▶ _TEXT FOR ANALYSIS_
————
Dr. Pangloss Treating Goldie: Markets, Profits & Earnings
It was recently accounced that Goldilocks, who's rumored terminal illness brought world-wide panic to
her many fans, was successfully treated by the famous French therapist Prof. V. Pangloss. He was pleased to announce that rumors of her death were greatly exaggerated and in fact treatment has been so complete and successful that a whole new Goldie is in the house. Dr. Pangloss was quoted as saying, "in your modern terms think of this as Goldie 2.0....a highly successful course of sentiment and psychology obviates any risks due to fundamentals, or even technicals".
At least it seems the only reasonable course for a simple man like myself to follow - assume a miracle has occurred. If you examine the accompanying medical chart it's hard to conclude that the good Professor has achieved anything less. Six weeks ago Goldie was threated by the Wings of the Angel of Credit Death but today, she's not only recovered but doing better than ever. One can only wonder why and how ? Of course Volume's a little below average, and Relative Strength tells us Goldie is talking to herself a bit though not loudly and the momentum of MACD is just upticking now but's distorted as a weekly chart. Ignore those flashing lights on the monitor.
The answer appears to lie in that new miracle treatment of ever-rising earnings which seem to keep growing no matter wat the underlying state of the economy which grows them. Which, logically anyway but who's using logic these days, one could then ask what are earnings likely to be and how are they related to the underlying performance of the economy ?
Being greatly puzzled, even wondering myself, by this miracle it seemd a sensible thing to do to investigate a bit. It's not clear that we've resolved my/our puzzlements but perhaps a little light can be thrown on things.
The chart here looks at earnings and corporate profits since '88 (or '90 for the YoY changes) to try and find the answers. Or at least get a start on finding some. The original question is are earnings going to continue to do well ? One possible diagnosis is that, since earnings are based on profits and profits on the health of the overall economy, a positive prognosis is contra-indicated :) ! As you can see first off earnings do indeed follow profits, and quite closely indeed. Surprisingly though while they both did well until Jan02 they all really took off then. Which leads to the next question - why at the beginning of a downturn and a continued slow-growing economy did profits and earnings take a sudden jump upwards ?
One surprising answer, to be further investigated by competent analysts (not necessarily moi) is that After-tax Profits jumped, particularly as a % of total profits. Very interesting. If you look a the last sub-chart earnings and profits are clearly aligned with each other, despite being volatile & noisy. We draw that conclusion by looking at how closely the trendlines follow each other. And Profits are clearly aligned with GDP though only in a broader sense as there's clearly significant quarterly differences. So it looks like something else, and perhaps deeper, is going on.
————
Stored records:
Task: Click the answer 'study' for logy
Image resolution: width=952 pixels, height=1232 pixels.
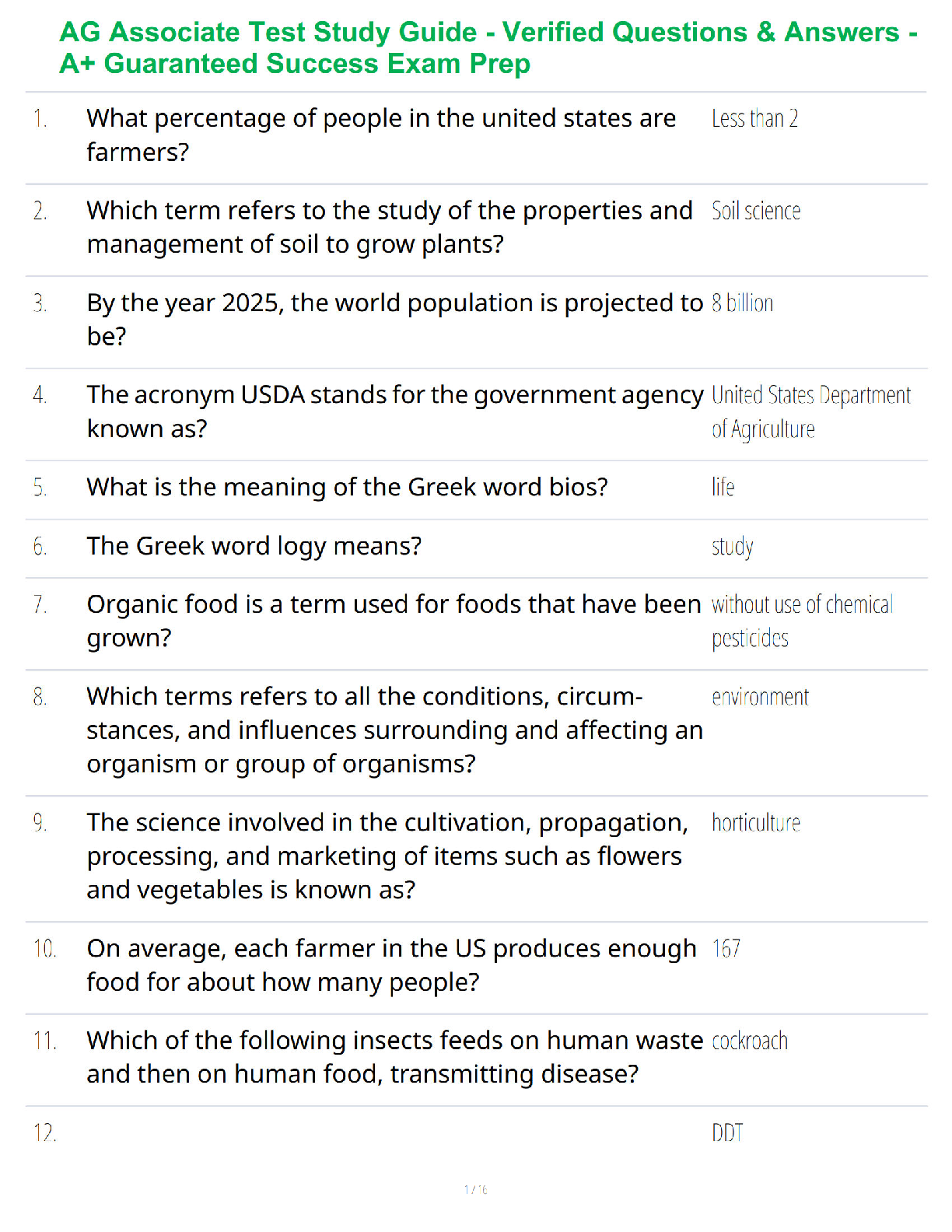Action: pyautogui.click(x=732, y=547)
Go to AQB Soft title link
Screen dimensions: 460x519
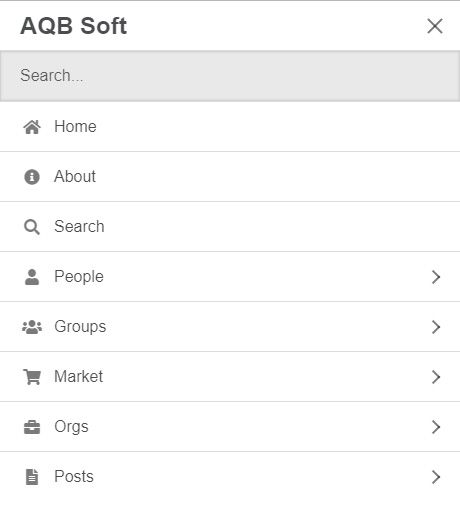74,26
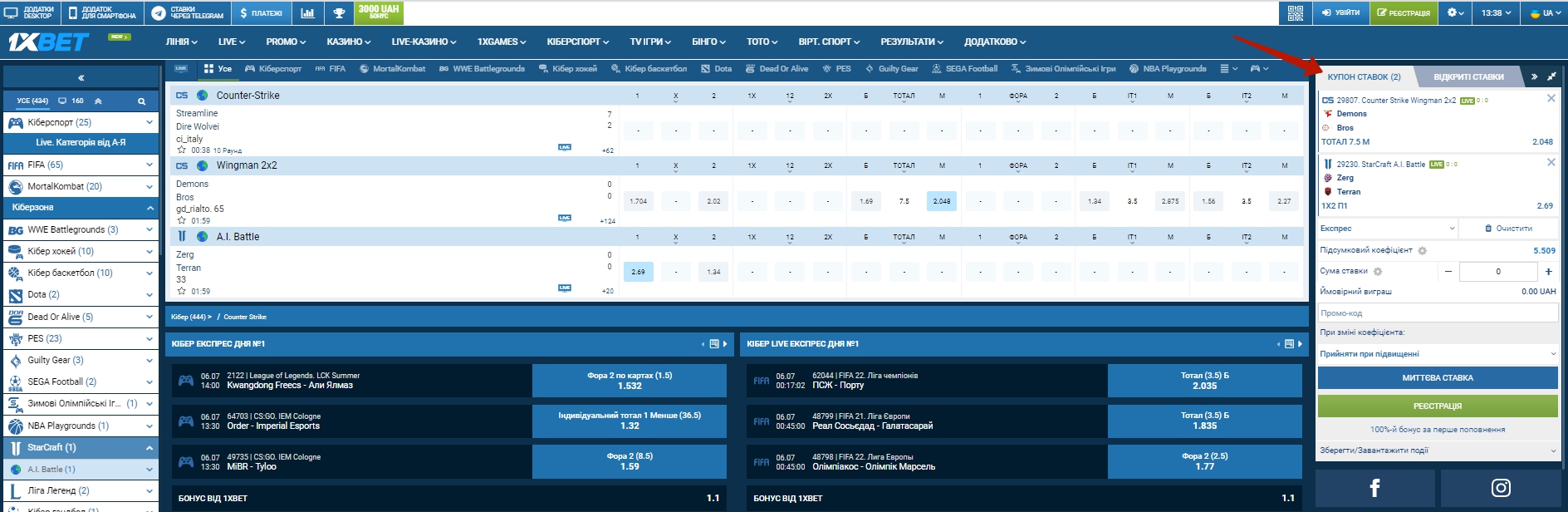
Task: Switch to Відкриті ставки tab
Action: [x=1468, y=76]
————
▶ _REQUIRED WORK_
From the article on markets, profits and earnings, retype everything from "The chart here" down to "jump upwards ?". None of this material is needed.

▶ _EXERCISE OUTPUT_
The chart here looks at earnings and corporate profits since '88 (or '90 for the YoY changes) to try and find the answers. Or at least get a start on finding some. The original question is are earnings going to continue to do well ? One possible diagnosis is that, since earnings are based on profits and profits on the health of the overall economy, a positive prognosis is contra-indicated :) ! As you can see first off earnings do indeed follow profits, and quite closely indeed. Surprisingly though while they both did well until Jan02 they all really took off then. Which leads to the next question - why at the beginning of a downturn and a continued slow-growing economy did profits and earnings take a sudden jump upwards ?